Laat night we had our annual Block Watch picnic, and so I got to interact with the neighbors. I was particularly interested to do it because I’d recently been clued into this notion from G.K Chesterton:
The man who lives in a small community lives in a much larger world. He knows much more of the fierce varieties and uncompromising divergences of men. The reason is obvious. In a large community we can choose our companions. In a small community our companions are chosen for us.
I our street I am the oldest and the most conservative and the racist-sexist-homophobe within nuclear blast radius. But I am still interested to hear what my liberal neighbors think and say.
So yeah. I got to talk to a couple of neighbors that were complete Democrats and were really befuddled by the Trump phenomenon. And who believed that labor unions were the best thing since sliced bread.
So I got to rehearse my theory of the rise of populist nationalism. I don’t think they were impressed.
But hey, I also talked to a guy with three teenaged daughters about social media. After agreeing that it was a horrible thing for kids today, we thought to ask one of his daughters what she thought. She told us that she doesn’t pay no nevermind to abusive kids on social media. They are bad people and that’s all. I looked at my neighbor and asked him: Did your heart just go pit-a-pat? He agreed: it was wonderful to hear that from his daughter.
Then I talked to a hospital doctor. She said that it’s a nightmare because there is a nurse shortage. A few months into the COVID thing a lot of the older nurses quit, and now they have a lot of younger, inexperienced nurses that they call “traveler nurses.” No, they are not gypsies, but nurses that hire on with a bonus, and then quit to take another job across the country that is also offering a bonus. Don’t get sick, she advises.
Then I talked to a young East Asian American, a cello player and an Amazon software developer. He said that he almost went pro as a cello player, but now plays in a semi-pro chamber orchestra here in Seattle. So we got to talk about music and the remarkable fact that East-Asians are really into western music.
Finally I talked to a young man going into his senior year at high school. He wasn’t the kid of supersocial kid with dozens of extracurriculars and activisms, but, as he said, you are who you are when you apply to college.

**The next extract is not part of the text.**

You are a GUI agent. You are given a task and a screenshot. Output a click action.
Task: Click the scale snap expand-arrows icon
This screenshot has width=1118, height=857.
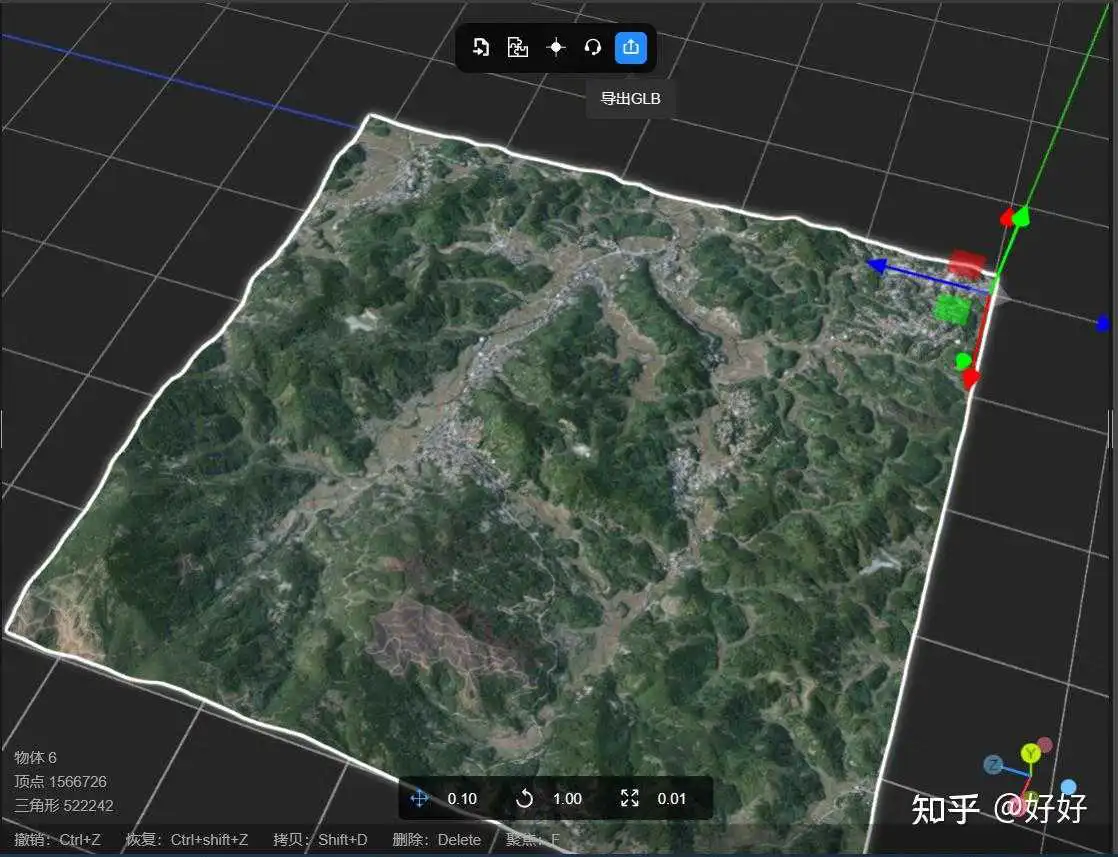tap(630, 798)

Oh, and there was a young mother with her 5-week-old baby girl sleeping peacefully on her breast.
Then, today, I learned from my Greek friend that his dad was an itinerant Singer sewing machine repairman in the years before World War II, wandering like Odysseus through the Greek islands in search of broken sewing machines to fix.
Glad you get out to limit the dangers of self deception. Keep going, sir. I am grateful for the education.